В глубокой, тяжкой задумчивости Ротткодд направился под мерцанием люстр к редко открывавшемуся окну. Сколь ни был он привычен к безмолвию, в пустоте нынешнего дня чуялось что-то небывалое. Что-то и прикровенное, и настоятельное. И пока он размышлял об этом, его одолевало ощущение непрочности — почти что страха — словно какому-то нравственному началу, каковое он ни разу не подвергнул сомнению, на котором зиждилось все, во что он когда-либо верил, сквозь которое, как сквозь фильтр, пропускалось всякое иное представление, теперь грозила опасность. Как будто где-то затаилась измена. Нечто нечестивое, грозное, безжалостное в его пренебрежении к фундаментальным предпосылкам самой верности. С чем же тогда прикажете считаться и что почитать имеющим хоть какое-то значение для оценивания поступков и мыслей, если основания, на которых воздвигнут дом его веры, рушатся, подвергая опасности священную постройку, коей они служили опорой?
Да не может этого быть. Потому как — что вообще способно здесь измениться? Он почесал подбородок и сурово уставился в окно стеклянистыми глазками. За ним мерцал под висящими люстрами длинный, заполоненный тенями Зал Блистающей Резьбы. Там и сям отливали зеленью или синевой, багрецом или лимоном — подбородок либо скула, плавник либо копыто. Чуть приметно покачивался гамак.
Что-то разладилось. Даже если бы ему обычным порядком прислали обед, он все едино почувствовал бы — что-то разладилось. Тишина какая-то не такая. Зловещая.
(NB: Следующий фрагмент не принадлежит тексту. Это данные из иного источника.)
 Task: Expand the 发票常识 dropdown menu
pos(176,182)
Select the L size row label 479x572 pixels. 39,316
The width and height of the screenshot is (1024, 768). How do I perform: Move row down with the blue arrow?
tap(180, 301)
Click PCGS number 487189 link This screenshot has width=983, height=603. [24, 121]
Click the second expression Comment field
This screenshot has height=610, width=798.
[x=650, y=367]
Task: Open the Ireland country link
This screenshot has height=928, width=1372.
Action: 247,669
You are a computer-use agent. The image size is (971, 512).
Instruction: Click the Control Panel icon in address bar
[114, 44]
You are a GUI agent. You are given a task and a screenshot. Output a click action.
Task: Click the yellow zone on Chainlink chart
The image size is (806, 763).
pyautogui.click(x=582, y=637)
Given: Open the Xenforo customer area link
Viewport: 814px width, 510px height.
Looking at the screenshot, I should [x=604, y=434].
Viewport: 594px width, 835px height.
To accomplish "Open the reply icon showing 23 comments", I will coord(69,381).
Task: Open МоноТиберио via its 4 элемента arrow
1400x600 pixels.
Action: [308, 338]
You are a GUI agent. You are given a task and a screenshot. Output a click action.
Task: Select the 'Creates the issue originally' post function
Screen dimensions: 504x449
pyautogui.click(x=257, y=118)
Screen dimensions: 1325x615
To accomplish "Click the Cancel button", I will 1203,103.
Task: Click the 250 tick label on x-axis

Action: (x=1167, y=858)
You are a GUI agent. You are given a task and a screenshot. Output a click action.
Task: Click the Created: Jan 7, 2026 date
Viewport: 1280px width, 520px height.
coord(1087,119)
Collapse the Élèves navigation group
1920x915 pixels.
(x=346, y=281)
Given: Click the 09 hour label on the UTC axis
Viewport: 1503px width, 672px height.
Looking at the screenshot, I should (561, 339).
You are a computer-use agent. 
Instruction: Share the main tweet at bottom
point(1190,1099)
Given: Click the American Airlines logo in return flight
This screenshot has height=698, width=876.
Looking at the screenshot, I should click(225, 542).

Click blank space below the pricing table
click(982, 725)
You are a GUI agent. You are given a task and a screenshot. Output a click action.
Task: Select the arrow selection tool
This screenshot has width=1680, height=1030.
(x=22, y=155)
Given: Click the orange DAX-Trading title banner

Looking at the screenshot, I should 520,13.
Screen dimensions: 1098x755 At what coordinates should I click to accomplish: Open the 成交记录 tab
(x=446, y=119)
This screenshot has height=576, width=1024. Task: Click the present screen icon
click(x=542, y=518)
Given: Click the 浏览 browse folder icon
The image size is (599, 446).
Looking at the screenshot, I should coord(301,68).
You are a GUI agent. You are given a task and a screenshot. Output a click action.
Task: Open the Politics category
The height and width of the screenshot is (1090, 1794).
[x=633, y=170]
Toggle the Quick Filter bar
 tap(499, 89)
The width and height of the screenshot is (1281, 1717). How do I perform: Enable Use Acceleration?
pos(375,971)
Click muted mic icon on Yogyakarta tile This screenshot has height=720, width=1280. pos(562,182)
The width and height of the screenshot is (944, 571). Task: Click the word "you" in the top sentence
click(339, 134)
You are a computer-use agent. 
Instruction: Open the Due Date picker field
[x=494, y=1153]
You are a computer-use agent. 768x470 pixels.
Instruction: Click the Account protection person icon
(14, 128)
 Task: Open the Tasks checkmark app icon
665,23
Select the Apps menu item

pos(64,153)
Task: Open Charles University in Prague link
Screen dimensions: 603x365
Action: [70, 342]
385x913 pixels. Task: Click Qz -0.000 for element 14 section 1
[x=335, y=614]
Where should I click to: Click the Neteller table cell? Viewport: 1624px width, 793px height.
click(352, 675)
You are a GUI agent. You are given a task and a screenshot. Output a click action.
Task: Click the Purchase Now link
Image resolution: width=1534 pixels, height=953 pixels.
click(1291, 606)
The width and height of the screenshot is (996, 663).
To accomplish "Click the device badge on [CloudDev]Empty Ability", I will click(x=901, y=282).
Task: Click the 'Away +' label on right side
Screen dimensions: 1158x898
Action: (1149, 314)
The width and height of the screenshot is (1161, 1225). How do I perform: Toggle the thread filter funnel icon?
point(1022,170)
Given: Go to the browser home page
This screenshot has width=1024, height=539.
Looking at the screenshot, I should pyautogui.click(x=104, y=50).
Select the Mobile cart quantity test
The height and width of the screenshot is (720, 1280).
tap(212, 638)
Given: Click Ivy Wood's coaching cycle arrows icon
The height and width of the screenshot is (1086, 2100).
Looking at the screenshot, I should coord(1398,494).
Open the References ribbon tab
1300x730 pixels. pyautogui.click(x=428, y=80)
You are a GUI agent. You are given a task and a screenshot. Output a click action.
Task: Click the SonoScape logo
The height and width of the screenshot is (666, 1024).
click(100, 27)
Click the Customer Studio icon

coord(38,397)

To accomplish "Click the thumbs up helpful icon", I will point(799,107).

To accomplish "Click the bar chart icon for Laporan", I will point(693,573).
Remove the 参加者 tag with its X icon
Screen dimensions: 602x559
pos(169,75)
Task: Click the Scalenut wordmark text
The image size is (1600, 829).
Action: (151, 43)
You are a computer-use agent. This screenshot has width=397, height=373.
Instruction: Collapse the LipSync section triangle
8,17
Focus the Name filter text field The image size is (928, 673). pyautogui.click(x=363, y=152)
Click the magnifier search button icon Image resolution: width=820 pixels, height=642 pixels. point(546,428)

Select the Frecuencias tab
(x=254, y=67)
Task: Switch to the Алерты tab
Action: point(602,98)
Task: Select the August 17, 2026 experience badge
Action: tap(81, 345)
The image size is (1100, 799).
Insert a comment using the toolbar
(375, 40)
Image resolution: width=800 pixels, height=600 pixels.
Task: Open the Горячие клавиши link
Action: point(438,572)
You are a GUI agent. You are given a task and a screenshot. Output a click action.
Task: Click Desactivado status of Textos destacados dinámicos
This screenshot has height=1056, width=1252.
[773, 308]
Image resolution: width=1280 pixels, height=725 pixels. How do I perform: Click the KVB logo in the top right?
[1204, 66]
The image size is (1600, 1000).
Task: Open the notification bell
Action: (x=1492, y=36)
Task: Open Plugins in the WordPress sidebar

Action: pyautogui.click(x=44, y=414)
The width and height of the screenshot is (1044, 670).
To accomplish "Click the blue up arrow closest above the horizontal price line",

Он вертел свои мысли так и этак, постоянно сбиваясь, и глаза его, блуждавшие по виду, раскрывшемуся из окна, на миг утратили стеклянистость. Несколько влево от него, футах на пятьдесят ниже окна простиралось плато тускловато-коричневой крыши, по краю которой стояли, футах в трех одна от другой, посеревшие от мха башенки. Их насчитывались многие дюжины, и после того, как глаза Ротткодда некоторое время бессмысленно проблуждали по ним, он вдруг дернул головою вперед и взгляд его сразу обрел сосредоточенность, ибо на каждой башенке сидело по коту, и каждый кот вытягивал шею, и каждый, белый, как новехонький плюмаж, вглядывался узкими зеницами во что-то движущееся — движущееся далеко внизу по узкой, песочного цвета дороге, что вела от надворных строений замка в северные леса.
Господин Ротткодд, определив по сходящимся взглядам котов, к какому участку далекой земли надлежит приглядеться, ибо такая неподвижная, алчная сосредоточенность каждого снежного тельца и желтого глаза определенно означала, что там, внизу, происходит нечто на редкость интересное, спустя несколько мгновений обнаружил выползающую из леса игрушечную кавалькаду обитателей каменного замка.
Игрушечных лошадок вели в поводу. Господин Ротткодд, дальнозоркий и едва ли сумевший бы сказать, если б не внутреннее восприятие их числа, сколько пальцев он сам себе показывает, поместив их перед лицом, снял очки. Шествующие в солнечном свете далекие размазанные фигурки, обрели четкие очертания и мгновенно его напугали. Да что же случилось? Но еще задаваясь этим вопросом, он уже уяснил ответ. И ведь никто не вспомнил о том, что и его следовало бы известить! Никто! Горькая пилюля. О нем забыли. Впрочем, он же всегда и хотел, чтобы о нем забыли. А это палка о двух концах.
Он вгляделся попристальнее: да, ошибиться невозможно. Каждая крохотная фигурка различалась в промытом дождем воздухе с хрустальной ясностью. Лошадь с закрепленной на седле колыбелью возглавляла процессию: ребенок, которого он ни разу еще не видел, спал в колыбельке, свесив через край ее одну ручку. Спит в день собственного «Вографления»! Ротткодд покривился. Это Титус. Так значит, Сепулькгравий умер, а он ничего и не знал. Все они были у озера; у озера; и там, внизу, неторопливая серая кобыла везет по тропе — Семьдесят Седьмого.